I then got a new job and things were really looking up in May of 2019. I ventured away from teaching, (remove another checkbox I thought I "KNEW" was right) and started traveling for work. I really loved it and was feeling super proud of who I was becoming. This was the light that I thought was going to really turn my life around.


Then in November of 2019, I got diagnosed with Stage IV Breast Cancer. Now I could uncheck EVERY SINGLE BOX. My plans were NOT going as planned, and the Type A in me, was not having it. I think a huge part of why I was really struggling in the beginning of this diagnosis was because what seemed like my whole life had blown up in front of my face in the last year. Scratch that... My whole life DID blow up right in front of my face.


I then had to move back to Rochester, NY. I moved back in with my AMAZING family, but that was not the plan.


I started thinking about all of the plans that weren't going to be lined up perfectly anymore. I was no longer going to live alone, I wasn't going to pay my own way for everything that I wanted in life, I wasn't going to travel for work. How would I be married to my person, with kids and our own house by 30 if I was living with my parents in NY?!


My bio clock IS ticking and I was worried about not following in the footsteps of my amazing friends and meeting that person to have kids with. Then I got the news that my cancer is Hormone Positive and I would have to get a shot monthly to "temporarily" shut down my ovaries.


Then I got thinking...

 

If you don't want to read this whole thing,

START READING HERE!!

 

What am I doing?!?!?!


Almost every single goal I had set for myself was based off of someone else!! How horrible is that?! I wanted to live just to find that person so that I could have a family. Never mind if they were the PERFECT fit for me, all that mattered was if they were someone I enjoyed and I thought would be a good father to my children. The end goal for me was a family and I was determined to get there with my person.


Once I started to consider the slight possibility of this injection not being "temporary" and the idea that I may not be able to have kids, I got really upset. Of course I still want to have kids and I am aware of the possibility that this could, in fact, be temporary and even the idea that there are different avenues to go down to have children! I spent a few days being upset and then suddenly had a life changing realization.


I needed new goals.


WHY AM I LIVING MY LIFE JUST BECAUSE I WANT TO FIND A PERSON TO LOVE AND BE LOVED BY?!? (when in reality, I should be that person for myself)


I am so so so happy for all of my friends that have found their person, that have kids and have their life "figured out", but I shouldn't want these things just to keep up with my friends and the status-quo.


There is so much to live for and so many things that can happen in life and the end all be all doesn't need to be getting married.


I feel like so many people my age are feeling pressure to find their person in order to start a family and that doesn't have to be the only way to live. How about we start taking time to appreciate the here and now instead of rushing for the next step.

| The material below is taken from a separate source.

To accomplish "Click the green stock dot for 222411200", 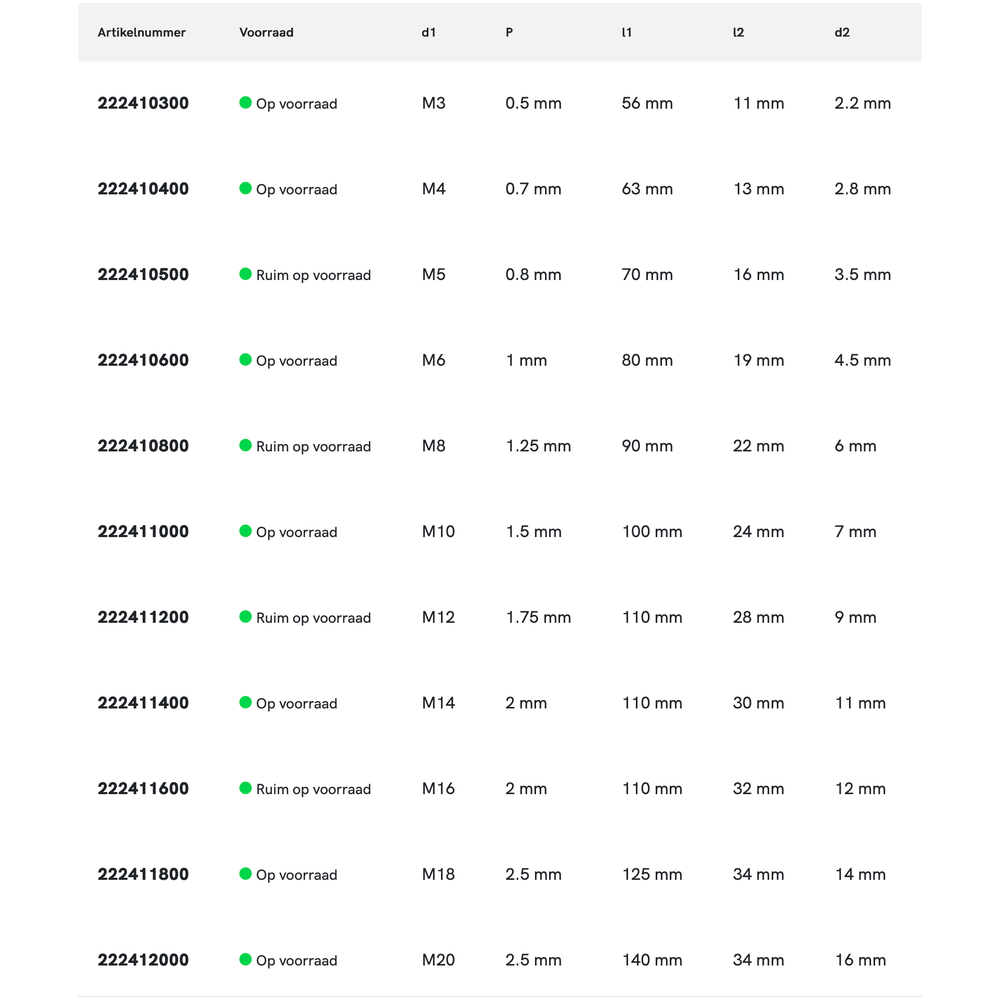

YES, we still need to set goals (and one of mine is still eventually finding my person), but how about we set additional goals that aren't made up by society that require other people?


My new promise to myself is that I am going to do everything while focusing on my personal growth goals and let the rest of my life fall into place. Today I took some time to write down new goals and dreams. I broke them up into goals for 1 month, 6 months, 1 year and 5 years. I think it's so important to actually write them down and reference them often to ensure you're still working toward what you really want in life! I'm taking a leap of faith and sharing them with you to let you know that NO dream is too big. AND let me tell you--CHECKING THAT CHECKBOX IS SATISFYING AS HELLLLL.


Go out and write some goals for yourself and don't stop working until you reach them AND do not ever stop climbing your mountain. The view is sweeeet.